WHAT TO DO:
Some lines of these records may hold the word "available"; state how many, using only the number.

---------------

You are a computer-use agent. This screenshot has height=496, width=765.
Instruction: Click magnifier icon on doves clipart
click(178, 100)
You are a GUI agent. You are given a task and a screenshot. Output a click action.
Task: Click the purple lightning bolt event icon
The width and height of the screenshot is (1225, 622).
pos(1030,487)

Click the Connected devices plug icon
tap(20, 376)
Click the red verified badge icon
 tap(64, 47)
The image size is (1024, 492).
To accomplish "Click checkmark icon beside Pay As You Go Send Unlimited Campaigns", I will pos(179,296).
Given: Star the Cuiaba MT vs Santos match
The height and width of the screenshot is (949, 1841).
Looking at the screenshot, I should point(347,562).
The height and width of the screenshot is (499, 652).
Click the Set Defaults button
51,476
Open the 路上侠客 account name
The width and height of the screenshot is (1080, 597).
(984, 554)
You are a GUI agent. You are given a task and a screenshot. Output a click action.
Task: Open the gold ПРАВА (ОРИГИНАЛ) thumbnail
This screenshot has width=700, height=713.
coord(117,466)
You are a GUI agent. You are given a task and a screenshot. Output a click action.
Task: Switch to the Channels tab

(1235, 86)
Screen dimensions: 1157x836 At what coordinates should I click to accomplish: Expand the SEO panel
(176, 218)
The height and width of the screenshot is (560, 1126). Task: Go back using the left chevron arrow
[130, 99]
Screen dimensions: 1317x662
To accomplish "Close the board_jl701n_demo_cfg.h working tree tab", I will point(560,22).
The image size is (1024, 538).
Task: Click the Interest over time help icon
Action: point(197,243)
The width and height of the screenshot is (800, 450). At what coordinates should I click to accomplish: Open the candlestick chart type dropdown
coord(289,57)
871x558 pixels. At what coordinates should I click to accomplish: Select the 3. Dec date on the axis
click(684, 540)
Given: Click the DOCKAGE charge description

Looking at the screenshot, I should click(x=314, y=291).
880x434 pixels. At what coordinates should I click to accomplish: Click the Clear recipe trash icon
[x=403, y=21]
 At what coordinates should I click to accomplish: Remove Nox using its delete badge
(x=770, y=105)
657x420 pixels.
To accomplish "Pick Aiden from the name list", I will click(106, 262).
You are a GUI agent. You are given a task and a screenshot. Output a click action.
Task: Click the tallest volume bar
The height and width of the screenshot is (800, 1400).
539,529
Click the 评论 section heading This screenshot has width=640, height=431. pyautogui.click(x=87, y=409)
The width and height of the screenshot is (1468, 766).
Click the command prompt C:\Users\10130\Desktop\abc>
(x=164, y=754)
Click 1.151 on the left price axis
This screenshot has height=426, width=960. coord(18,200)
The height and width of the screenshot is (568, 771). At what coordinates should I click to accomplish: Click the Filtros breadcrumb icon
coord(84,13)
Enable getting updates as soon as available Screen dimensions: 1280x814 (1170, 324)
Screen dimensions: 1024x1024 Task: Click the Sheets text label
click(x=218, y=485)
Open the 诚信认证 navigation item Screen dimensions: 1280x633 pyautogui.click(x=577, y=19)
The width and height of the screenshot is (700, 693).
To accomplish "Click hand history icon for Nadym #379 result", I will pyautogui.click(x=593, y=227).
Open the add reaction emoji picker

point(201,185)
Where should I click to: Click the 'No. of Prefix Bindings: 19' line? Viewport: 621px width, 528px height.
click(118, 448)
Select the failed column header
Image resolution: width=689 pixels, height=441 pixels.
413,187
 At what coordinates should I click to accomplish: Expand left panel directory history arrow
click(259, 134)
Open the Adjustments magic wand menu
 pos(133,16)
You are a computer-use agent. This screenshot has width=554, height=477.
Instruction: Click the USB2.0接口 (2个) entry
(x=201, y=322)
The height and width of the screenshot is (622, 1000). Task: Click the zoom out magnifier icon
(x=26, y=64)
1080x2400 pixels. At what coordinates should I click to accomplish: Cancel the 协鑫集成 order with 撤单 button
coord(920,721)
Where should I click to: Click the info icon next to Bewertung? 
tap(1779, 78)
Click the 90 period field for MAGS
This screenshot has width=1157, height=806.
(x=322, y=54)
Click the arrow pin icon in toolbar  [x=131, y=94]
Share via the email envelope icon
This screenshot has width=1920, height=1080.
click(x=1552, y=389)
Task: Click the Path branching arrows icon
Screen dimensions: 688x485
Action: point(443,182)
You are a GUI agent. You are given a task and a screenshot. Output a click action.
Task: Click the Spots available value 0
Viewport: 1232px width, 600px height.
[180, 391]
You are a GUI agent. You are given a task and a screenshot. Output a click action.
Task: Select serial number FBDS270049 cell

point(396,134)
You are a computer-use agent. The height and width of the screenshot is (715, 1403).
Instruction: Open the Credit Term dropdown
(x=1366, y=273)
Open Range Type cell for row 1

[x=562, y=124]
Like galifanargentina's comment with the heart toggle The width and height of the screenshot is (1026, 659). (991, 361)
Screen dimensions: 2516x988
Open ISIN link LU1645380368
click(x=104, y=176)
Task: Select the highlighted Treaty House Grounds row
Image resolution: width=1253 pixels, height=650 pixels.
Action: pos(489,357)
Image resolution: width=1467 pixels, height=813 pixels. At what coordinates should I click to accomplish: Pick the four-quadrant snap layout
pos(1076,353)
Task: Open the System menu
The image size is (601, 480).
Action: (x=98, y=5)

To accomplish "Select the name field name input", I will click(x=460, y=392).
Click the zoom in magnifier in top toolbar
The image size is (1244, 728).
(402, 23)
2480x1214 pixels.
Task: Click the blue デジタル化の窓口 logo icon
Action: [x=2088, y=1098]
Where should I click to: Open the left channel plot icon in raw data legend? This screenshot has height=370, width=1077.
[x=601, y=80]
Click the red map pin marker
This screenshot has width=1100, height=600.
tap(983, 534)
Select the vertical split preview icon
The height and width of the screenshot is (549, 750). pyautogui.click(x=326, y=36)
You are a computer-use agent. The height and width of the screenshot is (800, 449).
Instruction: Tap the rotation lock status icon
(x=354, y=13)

---------------

OUTPUT OF THE EXERCISE:
2